We’ve also focused very heavily on teams in the application life cycle. We just showed that with what Doug came up and showed you a minute or two ago, but the overall process of teams working together.

And as a part of this, as a part of our Premium and Ultimate editions, one of the things we’ve had in place for a number of months is something that we call the Ultimate Offer for developers, which is a step up to the next-most-expensive SKU. So, if you’ve purchased a less expensive Visual Studio SKU in the past, we would give you a step up with Visual Studio 2010 to the next higher edition, so you really can see what the capabilities are, really all for free. This is, we think, the largest give-away to developers in the history of time. It’s literally over a billion dollars worth of software that we’re giving away as a part of this.

That program had been set to end at the release of Visual Studio 2010. So, it was supposed to end I guess yesterday. But what we’ve decided to do, based on input from everyone, is to extend that to the end of the month. So, through the entire month of April this Ultimate Offer will stay in place, allowing you to buy a lower-end edition of Visual Studio and get the higher-end version for free as a part of the package. So, we think that continues to be a nice offer. (Applause.)

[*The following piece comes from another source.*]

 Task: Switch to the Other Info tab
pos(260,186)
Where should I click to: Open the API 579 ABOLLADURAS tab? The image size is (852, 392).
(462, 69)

So, it’s been a great and wonderful road getting here today. It’s a road where you’ve all participated, because it’s your input, the developer, the input from the developer, the community, all of our partners that have made Visual Studio 2010 possible.

As I said, software powers the world. So, that means that developers are the engine behind what powers the world.

And the kinds of solutions that you’ve built in the past using the tools and using the platforms that were available to you have been amazing. The work that you’ve done over time is really phenomenal, and something that you all have a right to be proud of. It just always amazes me. Nothing amazes me more than seeing what our customers do, the solutions that get built.

So, when we look at the power and the potential that exists in the modern platforms, Windows 7, Windows Server 2008 R2, SharePoint, SQL Server, new things like Windows Phone, Silverlight, and of course the cloud with Windows Azure, you take that power and you put it together with the world’s best tools to build, for developers to build these applications, I think the future is limitless.

There’s only one last question: What will you do with Visual Studio 2010?